Linda Lang, Jack in the Box Inc.’s chair and chief executive, said improvements the company has been making over the past year at Jack in the Box have been taking hold. Efforts have included the upgrade of core menu items, a recently completed reimaging program, and efforts to improve service.
The company, for example, has shaved 30 seconds off of speed-of-service rates, which has helped boost sales during the time-sensitive dayparts ofand lunch, Lang said.
Jack in the Box also improved its market share, Lang said, despite aggressive couponing by “a big competitor who is trying to make a resurgence.”
Quoting data from research firm The NPD Group, Lang said Jack in the Box’s same-store sales growth exceeded trends for the quick-service sandwich segment during the quarter. She credited the chain’s promotion of bundled meals, which have favorable margins, rather than an emphasis on coupons.

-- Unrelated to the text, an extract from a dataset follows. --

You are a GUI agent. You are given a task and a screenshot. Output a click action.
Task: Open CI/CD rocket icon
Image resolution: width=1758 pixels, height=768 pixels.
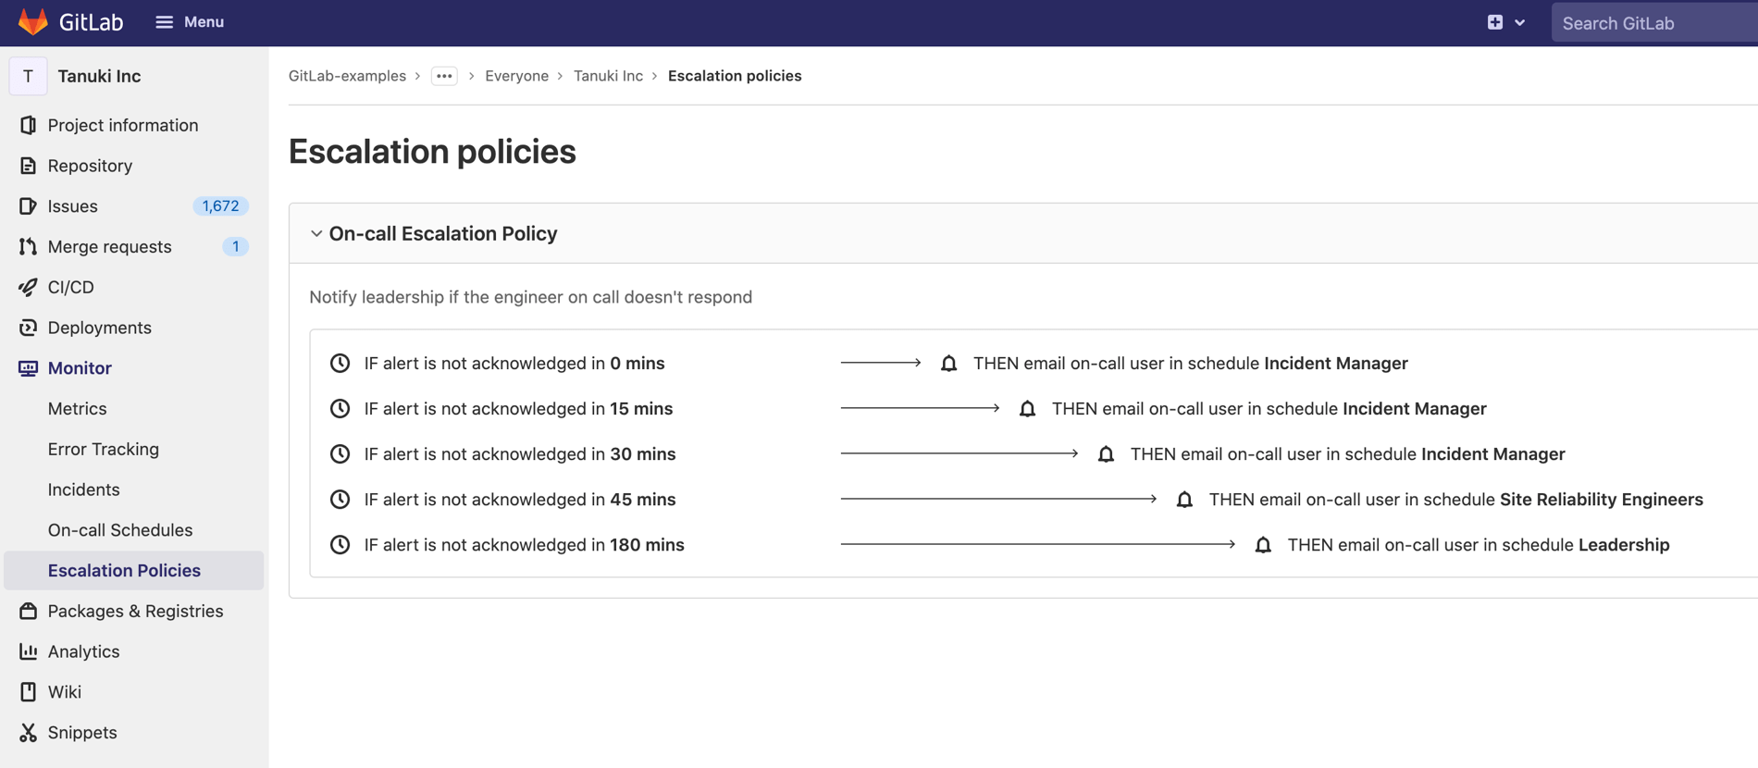(28, 288)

Still, the company said this year it would look at ways to cut costs within its overhead structure, including possible opportunities for outsourcing, restructuring certain functions and workforce reductions.
During the second quarter, the company reported restructuring charges of $1.5 million, or about 2 cents per share, related to severance costs for positions that were eliminated.
Commodity costs were up about 3 percent during the quarter, and the company said inflation will be a continuing challenge – primarily for beef, which makes up about 20 percent of the company’s commodity spend. Overall, however, the company lowered its inflation projection for the year, saying commodity costs would likely be up 3 percent to 4 percent in 2012. Previously, the estimated increase was 5 percent.
Jack in the Box Inc. acquired 25 franchised Qdoba locations during the quarter for $33 million. Seven new Jack in the Box locations opened, three of which were franchised. The Qdoba chain added eight restaurants, including six franchised locations.
At the end of the quarter, the company operated, licensed or franchised 2,242 Jack in the Box and 605 Qdoba locations.
For the third quarter, the company projected same-store sales growth of 3 percent to 4 percent for Jack in the Box company-owned units and a 3-percent to 4-percent increase for Qdoba systemwide. For the fiscal year, same-store sales are expected to rise 3.5 percent to 4.5 percent for Jack in the Box corporate units; the same increase is expected for Qdoba systemwide.
Earnings per share are expected to range from $1.28 to $1.50, excluding additional restructuring charges for the second half of the year.
Jack in the Box is continuing its ongoing refranchising plan and expects to sell 80 to 120 locations to franchisees before the end of the year. The chain will open 30 to 35 new stores, including about 15 corporate units.
About 60 to 70 new Qdoba restaurants are planned for the year, of which 25 to 30 will be company owned.